**EXERCISE:** Every line of the listing must be repeated in the answer without alteration.

**RECORDS TO USE:**
--- START ---

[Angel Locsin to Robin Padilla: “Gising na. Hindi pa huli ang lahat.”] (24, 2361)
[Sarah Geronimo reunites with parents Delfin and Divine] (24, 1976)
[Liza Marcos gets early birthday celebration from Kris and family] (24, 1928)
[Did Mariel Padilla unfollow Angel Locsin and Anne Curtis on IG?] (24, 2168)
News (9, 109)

--- END ---

**YOUR RESPONSE:**
[Angel Locsin to Robin Padilla: “Gising na. Hindi pa huli ang lahat.”] (24, 2361)
[Sarah Geronimo reunites with parents Delfin and Divine] (24, 1976)
[Liza Marcos gets early birthday celebration from Kris and family] (24, 1928)
[Did Mariel Padilla unfollow Angel Locsin and Anne Curtis on IG?] (24, 2168)
News (9, 109)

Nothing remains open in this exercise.